In the really old days, they were called pictographs; later they were called emoticons. Now, though, they’re called emojis, a new word originating in Japan for those smiley-face, thumbs-up and I-heart-you icons all over electronic devices. Emojis now include airplanes, jack-o-lanterns, kittens and just about every other animal – or fruit or facial expression – that one can imagine.
So why not use them in medicine?
"In most physicians' offices, there's a computer there," said Dr. Ian Thompson, director of the Cancer Therapy & Research Center. He said the usual discussion if a man’s PSA reading is high is “biopsy.”
But the biopsy is not without risk, and the argument now is whether all those biopsies are even needed because only a fraction of prostate cancers cause problems.
"Some 70%-80% of us will have those in our prostates in our lifetime, and yet, maybe 2%, or one in 30, one in 40, will cause problems. And so if you detect one of the tumors that will never cause a problem, you've not helped the man," Thompson said.

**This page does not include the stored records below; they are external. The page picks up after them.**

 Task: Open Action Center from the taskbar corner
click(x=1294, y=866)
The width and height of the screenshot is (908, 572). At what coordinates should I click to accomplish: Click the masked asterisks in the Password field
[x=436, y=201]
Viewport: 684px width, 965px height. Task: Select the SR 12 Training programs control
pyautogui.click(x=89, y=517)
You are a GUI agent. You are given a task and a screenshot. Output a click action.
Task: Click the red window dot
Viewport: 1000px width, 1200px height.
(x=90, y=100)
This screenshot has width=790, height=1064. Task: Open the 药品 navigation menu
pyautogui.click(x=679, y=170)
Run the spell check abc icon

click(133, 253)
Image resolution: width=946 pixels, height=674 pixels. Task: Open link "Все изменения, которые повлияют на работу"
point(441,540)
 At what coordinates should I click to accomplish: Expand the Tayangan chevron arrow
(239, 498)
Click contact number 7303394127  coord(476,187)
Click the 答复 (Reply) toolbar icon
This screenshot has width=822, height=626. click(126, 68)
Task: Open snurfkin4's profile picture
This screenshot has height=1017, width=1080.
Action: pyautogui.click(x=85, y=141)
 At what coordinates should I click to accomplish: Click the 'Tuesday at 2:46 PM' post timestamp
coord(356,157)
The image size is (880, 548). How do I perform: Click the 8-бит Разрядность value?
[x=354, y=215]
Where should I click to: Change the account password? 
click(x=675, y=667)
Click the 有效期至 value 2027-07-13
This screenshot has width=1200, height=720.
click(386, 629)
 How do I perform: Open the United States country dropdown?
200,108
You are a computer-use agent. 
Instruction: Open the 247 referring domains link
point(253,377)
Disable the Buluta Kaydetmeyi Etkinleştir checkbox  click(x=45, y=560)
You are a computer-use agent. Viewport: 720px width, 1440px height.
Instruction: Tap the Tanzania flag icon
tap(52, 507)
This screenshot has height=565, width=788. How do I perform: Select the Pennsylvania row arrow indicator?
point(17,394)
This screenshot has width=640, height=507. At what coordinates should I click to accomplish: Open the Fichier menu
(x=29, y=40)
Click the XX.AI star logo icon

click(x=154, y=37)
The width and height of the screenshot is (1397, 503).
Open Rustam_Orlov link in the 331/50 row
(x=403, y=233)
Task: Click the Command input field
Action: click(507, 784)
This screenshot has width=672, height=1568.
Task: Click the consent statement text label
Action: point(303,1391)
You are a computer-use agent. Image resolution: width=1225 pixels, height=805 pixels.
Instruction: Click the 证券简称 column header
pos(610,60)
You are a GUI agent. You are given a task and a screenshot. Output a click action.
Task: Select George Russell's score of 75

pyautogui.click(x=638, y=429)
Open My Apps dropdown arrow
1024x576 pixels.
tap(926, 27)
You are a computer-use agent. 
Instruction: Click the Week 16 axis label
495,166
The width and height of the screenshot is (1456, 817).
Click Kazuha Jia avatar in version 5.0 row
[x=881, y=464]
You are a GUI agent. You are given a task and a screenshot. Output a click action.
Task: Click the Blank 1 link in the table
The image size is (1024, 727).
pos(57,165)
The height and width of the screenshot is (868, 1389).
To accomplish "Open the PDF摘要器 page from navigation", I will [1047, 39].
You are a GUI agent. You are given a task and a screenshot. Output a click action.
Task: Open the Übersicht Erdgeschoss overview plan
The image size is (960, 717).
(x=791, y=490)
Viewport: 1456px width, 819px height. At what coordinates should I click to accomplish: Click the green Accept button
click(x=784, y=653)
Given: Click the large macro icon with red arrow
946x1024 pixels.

So Thompson helped develop the risk calculator to broaden the doctor’s conversation with patients. The new calculator offers the emojis – ten rows of ten smiley faces and frowning faces – that represent the patient’s true risk of a cancer becoming dangerous.
Thompson illustrated the 2.0 calculator's ability to assess risk based on random information. He input data that included a 55-year-old man who had never had a biopsy and whose dad had prostate cancer. He goes to the doctor, who finds the man has a PSA of 0.3 and finds a bump on the prostate and recommends the patient go to a urologist for a biopsy.
"In this particular man -- I just picked these numbers at random, a 55-year-old Hispanic man -- his risk of aggressive cancer is 1%," Thompson said. "His risk of detection of low-grade cancer, what is likely to be an inconsequential cancer, is 9%. So nine times more likely that it's an inconsequential cancer that doesn't need to be diagnosed today -- and most of them don't need to be diagnosed at all. He only has a 1 in 100 chance of being helped by a biopsy."
"So we take exactly the same man and we make his PSA 7; so a higher PSA. That man's risk of an aggressive cancer is now 10%, so 10 times higher," Thompson said, inputting new random data. "He would get many more frowning faces."
"And if we make the man 70, a little older, with the same PSA of 7, you now have a 19% risk. So all of these factors help us understand a man's risk so we can help the man individualize his choices."
Doctors can use the calculator to help them have a more comprehensive discussion about options with their patients. Thompson said the enhanced system can clarify the patient’s risk picture, and it provides a more accurate prediction of the outcome with biopsy because the calculator incorporates a substantially larger amount of patient data than the original calculator.